Given records Start Marker

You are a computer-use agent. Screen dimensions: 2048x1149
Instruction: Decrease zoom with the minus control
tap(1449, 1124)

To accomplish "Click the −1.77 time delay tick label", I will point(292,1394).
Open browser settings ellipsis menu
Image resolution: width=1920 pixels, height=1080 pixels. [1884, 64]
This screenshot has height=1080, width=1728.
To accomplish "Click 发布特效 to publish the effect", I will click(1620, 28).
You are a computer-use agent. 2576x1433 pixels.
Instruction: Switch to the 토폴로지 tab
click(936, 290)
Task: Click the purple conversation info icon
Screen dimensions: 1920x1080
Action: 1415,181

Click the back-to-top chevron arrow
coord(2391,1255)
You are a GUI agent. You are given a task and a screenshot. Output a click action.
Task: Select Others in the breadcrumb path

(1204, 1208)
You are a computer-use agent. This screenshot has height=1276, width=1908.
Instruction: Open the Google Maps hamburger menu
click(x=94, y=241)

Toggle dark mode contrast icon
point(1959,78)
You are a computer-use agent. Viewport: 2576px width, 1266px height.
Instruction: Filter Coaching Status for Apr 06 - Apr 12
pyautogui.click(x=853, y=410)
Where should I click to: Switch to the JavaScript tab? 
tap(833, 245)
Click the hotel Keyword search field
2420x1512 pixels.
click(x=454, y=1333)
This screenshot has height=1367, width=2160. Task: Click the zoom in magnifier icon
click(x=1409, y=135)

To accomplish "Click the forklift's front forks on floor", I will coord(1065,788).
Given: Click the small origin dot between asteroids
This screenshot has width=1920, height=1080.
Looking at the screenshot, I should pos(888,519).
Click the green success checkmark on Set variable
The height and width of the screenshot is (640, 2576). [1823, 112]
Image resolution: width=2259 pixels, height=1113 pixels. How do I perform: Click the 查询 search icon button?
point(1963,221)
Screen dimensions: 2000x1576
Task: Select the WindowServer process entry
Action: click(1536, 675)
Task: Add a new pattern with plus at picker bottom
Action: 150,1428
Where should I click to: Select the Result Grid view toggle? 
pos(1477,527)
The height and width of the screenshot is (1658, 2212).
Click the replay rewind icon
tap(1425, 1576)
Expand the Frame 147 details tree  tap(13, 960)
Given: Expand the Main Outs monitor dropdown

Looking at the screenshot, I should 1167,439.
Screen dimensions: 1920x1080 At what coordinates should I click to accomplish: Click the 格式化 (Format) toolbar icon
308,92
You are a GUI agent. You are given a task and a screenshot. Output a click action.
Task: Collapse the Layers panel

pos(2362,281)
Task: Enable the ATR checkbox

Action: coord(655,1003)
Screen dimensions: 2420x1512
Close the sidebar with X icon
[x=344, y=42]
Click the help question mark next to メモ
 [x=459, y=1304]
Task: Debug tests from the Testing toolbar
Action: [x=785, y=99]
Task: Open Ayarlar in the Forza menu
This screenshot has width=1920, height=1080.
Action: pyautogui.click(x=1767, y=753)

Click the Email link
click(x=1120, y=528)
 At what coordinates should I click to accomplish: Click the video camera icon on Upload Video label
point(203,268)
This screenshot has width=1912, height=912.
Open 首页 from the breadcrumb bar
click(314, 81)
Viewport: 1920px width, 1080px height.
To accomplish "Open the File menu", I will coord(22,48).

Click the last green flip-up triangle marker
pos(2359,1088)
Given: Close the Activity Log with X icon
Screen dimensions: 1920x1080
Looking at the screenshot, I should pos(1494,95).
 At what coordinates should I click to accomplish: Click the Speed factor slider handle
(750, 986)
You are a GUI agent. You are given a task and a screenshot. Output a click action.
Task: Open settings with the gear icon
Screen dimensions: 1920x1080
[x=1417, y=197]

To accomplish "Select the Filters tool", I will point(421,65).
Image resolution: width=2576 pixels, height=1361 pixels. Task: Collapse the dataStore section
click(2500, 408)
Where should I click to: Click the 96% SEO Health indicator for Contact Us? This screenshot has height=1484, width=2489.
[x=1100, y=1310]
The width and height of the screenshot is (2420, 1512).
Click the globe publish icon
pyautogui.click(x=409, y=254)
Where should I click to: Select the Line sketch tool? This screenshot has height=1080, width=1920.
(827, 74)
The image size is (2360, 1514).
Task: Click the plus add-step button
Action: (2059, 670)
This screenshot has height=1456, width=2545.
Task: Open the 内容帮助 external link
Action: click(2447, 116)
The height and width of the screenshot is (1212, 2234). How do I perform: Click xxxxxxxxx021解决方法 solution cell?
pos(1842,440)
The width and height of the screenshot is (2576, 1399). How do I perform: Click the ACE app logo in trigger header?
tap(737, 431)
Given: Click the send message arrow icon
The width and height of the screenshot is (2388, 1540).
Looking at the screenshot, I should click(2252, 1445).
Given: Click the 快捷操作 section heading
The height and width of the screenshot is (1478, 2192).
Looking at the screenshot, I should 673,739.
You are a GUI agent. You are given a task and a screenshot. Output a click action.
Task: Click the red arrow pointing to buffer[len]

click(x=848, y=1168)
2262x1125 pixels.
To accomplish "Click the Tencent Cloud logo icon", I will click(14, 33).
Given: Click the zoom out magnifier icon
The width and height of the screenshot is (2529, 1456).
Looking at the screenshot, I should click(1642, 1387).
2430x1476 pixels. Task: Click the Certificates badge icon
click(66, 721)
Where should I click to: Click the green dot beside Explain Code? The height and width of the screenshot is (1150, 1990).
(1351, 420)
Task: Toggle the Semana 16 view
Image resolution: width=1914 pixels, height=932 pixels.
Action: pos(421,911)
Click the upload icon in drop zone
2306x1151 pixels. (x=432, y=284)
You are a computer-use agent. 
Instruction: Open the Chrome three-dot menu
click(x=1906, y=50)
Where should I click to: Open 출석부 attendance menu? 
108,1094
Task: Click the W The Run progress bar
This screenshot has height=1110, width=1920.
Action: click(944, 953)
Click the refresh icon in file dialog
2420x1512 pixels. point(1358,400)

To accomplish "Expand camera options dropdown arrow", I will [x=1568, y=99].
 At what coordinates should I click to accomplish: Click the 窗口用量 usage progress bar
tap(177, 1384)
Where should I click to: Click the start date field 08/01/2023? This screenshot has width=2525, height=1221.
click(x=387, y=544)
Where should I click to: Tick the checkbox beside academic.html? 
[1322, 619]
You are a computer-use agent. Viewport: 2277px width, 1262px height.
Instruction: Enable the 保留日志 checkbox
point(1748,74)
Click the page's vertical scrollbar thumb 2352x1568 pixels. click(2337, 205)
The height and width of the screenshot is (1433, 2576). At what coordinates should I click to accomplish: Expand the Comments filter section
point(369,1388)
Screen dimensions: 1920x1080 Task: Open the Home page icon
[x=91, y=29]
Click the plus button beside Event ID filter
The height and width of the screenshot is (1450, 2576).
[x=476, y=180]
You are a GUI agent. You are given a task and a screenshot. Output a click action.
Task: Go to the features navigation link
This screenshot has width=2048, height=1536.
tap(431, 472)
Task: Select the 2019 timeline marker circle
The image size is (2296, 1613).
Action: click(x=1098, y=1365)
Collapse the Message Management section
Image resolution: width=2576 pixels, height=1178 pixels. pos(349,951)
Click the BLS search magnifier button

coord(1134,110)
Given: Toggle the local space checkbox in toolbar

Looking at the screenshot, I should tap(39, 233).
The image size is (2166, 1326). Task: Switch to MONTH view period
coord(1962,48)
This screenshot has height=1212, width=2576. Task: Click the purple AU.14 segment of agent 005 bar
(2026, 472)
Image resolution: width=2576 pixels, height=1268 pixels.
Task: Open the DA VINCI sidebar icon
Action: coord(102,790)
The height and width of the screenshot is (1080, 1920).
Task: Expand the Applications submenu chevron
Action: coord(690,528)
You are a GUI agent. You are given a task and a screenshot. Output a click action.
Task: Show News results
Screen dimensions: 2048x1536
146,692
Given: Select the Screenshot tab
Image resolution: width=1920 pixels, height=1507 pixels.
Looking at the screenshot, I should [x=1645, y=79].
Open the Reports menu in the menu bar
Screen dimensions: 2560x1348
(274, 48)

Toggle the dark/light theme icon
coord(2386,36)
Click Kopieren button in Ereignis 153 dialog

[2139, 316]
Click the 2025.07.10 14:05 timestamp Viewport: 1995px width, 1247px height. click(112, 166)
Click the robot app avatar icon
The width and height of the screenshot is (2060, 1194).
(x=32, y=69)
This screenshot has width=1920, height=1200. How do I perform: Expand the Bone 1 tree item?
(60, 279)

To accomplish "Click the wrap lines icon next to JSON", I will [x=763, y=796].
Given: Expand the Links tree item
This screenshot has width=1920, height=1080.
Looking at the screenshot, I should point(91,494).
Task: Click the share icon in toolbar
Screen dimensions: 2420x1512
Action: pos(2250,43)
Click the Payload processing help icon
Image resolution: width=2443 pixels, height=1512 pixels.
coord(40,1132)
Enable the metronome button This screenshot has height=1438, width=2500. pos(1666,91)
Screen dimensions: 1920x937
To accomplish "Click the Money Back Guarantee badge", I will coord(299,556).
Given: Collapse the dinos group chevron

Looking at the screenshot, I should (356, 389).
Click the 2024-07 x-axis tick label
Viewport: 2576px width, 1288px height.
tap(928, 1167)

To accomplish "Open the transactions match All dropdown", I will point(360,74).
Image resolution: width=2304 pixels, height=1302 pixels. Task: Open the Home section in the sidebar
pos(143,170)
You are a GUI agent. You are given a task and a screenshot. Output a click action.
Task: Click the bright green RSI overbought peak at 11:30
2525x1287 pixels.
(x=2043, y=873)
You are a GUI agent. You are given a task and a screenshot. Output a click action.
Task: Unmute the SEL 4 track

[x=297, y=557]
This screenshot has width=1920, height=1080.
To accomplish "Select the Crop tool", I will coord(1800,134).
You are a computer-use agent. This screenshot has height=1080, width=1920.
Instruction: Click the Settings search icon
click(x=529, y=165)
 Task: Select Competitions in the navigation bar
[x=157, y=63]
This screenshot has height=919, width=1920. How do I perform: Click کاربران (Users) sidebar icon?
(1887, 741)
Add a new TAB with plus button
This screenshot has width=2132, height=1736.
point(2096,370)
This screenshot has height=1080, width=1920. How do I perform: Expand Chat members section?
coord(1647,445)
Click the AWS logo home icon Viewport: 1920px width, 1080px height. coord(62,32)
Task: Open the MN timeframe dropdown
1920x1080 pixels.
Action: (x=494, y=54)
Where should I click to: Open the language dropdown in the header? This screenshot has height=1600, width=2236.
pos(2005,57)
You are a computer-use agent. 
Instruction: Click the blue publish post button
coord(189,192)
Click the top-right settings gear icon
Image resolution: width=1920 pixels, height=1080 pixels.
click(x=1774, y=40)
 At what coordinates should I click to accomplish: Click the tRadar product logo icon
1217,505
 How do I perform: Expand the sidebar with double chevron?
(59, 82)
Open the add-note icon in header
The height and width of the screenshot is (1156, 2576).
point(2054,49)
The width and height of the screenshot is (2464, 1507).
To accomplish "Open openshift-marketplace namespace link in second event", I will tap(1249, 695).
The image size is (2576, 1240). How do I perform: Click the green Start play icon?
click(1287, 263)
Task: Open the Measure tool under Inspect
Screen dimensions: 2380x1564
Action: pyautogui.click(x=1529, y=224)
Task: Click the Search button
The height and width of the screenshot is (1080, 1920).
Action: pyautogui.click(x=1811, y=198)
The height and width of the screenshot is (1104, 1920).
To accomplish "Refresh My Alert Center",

Given records End Marker

→ Instructions for the task:
Copy all the lines from the data above that hold the word "computer".

→ Answer box:
You are a computer-use agent. Screen dimensions: 2048x1149
You are a computer-use agent. 2576x1433 pixels.
You are a computer-use agent. This screenshot has height=1276, width=1908.
You are a computer-use agent. Viewport: 2576px width, 1266px height.
You are a computer-use agent. 
You are a computer-use agent. Viewport: 2277px width, 1262px height.
You are a computer-use agent. This screenshot has height=1080, width=1920.
You are a computer-use agent. 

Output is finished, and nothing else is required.